▶ [Exercise objective]: For the material that follows, tally the lines holding "under" and give the total alone.

▶ [Source material]:
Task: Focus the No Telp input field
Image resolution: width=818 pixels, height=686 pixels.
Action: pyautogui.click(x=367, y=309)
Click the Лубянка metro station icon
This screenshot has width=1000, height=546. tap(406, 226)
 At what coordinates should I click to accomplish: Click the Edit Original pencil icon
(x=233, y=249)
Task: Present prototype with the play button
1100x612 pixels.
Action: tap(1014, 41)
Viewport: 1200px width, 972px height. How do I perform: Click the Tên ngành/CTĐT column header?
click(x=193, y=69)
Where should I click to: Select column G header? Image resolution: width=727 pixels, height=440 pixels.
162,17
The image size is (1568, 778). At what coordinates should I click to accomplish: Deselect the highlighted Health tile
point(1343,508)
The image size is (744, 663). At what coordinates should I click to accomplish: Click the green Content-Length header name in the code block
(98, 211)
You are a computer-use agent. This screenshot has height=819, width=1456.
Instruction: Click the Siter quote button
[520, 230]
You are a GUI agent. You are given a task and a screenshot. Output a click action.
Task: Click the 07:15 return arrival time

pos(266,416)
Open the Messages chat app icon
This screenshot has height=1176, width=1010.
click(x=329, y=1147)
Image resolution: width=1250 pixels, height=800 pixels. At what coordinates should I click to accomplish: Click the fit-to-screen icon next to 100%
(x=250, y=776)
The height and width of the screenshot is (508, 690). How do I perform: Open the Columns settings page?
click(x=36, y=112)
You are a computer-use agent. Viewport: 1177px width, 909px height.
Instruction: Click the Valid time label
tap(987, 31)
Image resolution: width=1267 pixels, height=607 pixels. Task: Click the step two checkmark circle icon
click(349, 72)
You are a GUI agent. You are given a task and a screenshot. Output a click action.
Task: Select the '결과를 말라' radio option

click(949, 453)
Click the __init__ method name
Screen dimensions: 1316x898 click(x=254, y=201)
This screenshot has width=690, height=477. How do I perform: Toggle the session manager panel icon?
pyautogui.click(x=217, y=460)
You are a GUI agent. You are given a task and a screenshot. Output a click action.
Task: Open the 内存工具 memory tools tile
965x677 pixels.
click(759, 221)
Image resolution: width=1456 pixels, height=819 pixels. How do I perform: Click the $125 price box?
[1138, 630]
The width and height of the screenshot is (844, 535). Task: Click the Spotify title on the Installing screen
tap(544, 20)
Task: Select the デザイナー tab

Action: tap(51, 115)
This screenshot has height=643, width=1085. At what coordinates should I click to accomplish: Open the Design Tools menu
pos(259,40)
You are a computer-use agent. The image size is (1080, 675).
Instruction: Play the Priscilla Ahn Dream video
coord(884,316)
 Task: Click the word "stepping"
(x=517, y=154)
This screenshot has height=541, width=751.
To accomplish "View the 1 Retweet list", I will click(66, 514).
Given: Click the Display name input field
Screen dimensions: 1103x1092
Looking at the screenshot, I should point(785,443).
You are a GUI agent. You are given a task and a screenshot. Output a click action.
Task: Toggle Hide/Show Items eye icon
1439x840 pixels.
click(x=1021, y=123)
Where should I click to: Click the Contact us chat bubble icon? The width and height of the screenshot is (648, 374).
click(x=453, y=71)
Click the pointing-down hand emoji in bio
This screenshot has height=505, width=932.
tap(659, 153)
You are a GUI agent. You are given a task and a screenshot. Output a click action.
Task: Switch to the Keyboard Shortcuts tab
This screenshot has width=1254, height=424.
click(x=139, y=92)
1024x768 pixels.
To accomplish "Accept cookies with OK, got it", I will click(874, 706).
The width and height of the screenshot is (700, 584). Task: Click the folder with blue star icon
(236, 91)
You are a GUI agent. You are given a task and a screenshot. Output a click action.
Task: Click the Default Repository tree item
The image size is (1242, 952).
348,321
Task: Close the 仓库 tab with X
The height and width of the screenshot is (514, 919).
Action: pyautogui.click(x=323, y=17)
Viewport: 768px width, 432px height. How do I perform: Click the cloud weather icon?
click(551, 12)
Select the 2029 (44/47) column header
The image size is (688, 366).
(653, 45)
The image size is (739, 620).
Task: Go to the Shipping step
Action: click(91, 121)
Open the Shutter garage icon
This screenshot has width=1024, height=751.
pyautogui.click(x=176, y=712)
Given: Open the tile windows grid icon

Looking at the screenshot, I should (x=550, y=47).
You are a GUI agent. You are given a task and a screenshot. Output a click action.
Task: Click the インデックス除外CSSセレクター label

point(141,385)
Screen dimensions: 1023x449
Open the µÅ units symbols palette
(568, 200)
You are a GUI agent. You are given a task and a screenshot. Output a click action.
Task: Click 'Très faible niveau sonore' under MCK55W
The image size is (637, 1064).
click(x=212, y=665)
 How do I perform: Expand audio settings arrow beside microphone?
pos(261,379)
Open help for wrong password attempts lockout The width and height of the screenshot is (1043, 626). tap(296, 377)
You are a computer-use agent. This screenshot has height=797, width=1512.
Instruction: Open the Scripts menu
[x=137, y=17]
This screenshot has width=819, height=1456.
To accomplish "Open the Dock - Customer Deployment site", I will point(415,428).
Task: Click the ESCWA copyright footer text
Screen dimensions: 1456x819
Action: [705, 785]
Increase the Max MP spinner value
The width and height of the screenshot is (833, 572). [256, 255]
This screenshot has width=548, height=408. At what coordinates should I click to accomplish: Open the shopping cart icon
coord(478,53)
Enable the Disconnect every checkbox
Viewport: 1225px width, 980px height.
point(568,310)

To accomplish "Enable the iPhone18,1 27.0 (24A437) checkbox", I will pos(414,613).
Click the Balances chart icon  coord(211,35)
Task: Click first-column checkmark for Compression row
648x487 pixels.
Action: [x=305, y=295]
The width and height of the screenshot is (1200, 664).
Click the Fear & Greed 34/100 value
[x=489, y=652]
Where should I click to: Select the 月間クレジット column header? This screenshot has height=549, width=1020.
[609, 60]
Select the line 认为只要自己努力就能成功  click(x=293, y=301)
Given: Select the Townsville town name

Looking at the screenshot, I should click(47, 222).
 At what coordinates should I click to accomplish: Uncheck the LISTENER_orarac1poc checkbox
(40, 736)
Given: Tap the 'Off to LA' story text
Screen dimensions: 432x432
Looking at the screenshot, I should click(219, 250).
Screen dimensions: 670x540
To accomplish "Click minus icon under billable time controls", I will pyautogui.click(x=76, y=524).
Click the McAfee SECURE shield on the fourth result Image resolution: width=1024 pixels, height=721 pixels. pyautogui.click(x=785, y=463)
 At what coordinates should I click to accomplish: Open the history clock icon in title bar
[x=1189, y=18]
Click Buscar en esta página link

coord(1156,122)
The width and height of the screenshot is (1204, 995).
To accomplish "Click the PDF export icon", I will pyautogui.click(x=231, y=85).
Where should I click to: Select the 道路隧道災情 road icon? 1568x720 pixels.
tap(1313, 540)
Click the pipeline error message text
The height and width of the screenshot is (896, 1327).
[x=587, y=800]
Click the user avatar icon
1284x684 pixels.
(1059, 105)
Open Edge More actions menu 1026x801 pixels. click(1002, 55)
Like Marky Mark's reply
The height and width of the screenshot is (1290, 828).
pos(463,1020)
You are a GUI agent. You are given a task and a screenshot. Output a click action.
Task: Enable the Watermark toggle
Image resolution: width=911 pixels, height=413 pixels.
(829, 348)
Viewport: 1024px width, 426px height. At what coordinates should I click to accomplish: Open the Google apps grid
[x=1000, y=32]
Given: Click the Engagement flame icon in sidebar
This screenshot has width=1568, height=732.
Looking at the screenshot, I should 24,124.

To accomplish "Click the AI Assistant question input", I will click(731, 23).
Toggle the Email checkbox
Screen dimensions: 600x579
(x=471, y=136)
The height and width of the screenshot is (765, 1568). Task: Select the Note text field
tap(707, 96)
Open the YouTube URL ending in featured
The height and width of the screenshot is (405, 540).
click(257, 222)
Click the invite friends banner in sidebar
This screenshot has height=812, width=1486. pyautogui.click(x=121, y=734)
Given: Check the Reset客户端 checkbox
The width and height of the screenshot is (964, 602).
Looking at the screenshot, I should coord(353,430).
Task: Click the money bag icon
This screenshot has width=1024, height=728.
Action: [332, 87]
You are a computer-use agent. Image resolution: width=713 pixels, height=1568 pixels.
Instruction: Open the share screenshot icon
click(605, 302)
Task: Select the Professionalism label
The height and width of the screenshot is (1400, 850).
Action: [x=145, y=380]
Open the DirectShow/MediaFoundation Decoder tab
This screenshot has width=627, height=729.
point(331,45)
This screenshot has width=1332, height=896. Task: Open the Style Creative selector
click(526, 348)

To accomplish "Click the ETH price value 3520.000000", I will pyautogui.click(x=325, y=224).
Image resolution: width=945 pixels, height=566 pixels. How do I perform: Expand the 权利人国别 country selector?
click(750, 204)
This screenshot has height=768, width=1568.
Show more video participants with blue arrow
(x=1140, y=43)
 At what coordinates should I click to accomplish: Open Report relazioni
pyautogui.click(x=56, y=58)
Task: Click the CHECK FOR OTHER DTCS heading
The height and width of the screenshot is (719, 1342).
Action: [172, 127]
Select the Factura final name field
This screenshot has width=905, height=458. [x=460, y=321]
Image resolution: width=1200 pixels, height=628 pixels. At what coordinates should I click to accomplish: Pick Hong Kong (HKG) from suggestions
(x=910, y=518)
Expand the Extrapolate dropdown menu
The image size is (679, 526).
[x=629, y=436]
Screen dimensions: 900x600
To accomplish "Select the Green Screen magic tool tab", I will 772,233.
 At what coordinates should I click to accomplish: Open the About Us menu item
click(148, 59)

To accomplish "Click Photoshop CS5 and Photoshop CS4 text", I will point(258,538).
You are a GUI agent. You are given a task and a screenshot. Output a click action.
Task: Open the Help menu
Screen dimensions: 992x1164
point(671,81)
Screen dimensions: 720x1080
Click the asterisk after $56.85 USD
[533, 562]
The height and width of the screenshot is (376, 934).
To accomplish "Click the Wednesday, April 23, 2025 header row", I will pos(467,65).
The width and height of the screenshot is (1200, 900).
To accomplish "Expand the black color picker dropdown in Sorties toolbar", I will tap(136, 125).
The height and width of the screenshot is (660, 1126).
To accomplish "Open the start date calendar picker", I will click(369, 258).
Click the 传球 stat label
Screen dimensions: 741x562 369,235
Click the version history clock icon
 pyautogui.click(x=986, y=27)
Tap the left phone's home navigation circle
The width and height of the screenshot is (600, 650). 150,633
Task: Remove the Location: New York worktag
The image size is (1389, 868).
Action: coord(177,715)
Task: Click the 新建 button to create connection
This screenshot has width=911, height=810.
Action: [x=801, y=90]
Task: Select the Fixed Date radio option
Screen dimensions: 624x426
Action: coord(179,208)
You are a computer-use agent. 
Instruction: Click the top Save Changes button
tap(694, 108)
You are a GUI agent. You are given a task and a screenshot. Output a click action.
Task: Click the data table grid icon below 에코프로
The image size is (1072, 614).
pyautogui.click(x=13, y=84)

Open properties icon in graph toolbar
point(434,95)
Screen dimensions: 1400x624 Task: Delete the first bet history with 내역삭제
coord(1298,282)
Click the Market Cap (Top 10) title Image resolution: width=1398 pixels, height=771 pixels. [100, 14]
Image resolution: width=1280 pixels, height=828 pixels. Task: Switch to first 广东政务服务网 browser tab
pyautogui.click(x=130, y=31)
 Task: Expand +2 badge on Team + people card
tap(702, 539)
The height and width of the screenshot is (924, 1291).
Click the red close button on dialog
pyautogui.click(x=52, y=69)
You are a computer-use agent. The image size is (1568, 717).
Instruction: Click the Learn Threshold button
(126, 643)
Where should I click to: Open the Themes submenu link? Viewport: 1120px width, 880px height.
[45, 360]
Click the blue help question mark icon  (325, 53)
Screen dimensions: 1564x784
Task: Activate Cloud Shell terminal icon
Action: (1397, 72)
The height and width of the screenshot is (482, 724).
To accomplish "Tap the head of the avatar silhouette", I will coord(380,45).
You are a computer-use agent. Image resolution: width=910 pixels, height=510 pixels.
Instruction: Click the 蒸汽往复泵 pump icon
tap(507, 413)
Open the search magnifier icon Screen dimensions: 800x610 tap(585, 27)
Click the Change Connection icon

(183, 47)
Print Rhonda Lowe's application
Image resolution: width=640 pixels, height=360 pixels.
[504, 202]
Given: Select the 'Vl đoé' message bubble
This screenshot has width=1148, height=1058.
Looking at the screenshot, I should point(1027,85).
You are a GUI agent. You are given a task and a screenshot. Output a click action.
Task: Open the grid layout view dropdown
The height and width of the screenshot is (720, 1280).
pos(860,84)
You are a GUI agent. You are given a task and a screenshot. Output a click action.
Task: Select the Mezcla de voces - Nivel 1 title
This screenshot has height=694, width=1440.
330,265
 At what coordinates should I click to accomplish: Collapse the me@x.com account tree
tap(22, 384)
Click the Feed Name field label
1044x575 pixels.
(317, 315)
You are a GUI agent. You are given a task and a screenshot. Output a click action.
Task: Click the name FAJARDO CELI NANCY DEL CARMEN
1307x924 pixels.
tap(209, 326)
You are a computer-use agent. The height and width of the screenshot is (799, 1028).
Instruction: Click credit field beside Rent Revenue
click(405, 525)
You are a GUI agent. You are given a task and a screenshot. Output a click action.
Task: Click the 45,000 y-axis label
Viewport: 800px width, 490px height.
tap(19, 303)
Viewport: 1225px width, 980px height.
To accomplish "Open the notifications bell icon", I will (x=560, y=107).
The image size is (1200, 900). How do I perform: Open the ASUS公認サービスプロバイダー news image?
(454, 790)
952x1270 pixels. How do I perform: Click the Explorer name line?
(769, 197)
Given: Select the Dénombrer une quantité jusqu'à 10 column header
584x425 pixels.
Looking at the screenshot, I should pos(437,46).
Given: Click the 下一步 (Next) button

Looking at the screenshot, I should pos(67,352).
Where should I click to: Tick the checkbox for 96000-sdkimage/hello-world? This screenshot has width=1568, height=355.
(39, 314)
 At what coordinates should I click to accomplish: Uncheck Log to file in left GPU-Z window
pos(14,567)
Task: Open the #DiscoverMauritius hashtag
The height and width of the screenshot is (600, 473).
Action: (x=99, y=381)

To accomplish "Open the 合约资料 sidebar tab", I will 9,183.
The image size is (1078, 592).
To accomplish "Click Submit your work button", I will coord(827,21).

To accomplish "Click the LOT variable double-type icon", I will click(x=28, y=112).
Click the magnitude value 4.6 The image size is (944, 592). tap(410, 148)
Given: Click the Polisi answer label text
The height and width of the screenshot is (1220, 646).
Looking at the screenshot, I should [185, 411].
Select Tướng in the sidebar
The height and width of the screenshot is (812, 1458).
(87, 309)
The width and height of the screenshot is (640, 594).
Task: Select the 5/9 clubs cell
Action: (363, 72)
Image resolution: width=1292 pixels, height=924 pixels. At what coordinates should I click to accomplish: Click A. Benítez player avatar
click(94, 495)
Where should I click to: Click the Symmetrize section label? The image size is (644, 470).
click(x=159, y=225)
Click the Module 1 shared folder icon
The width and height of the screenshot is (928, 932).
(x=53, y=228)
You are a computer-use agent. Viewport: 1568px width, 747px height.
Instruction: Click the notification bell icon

▶ [Result]: 2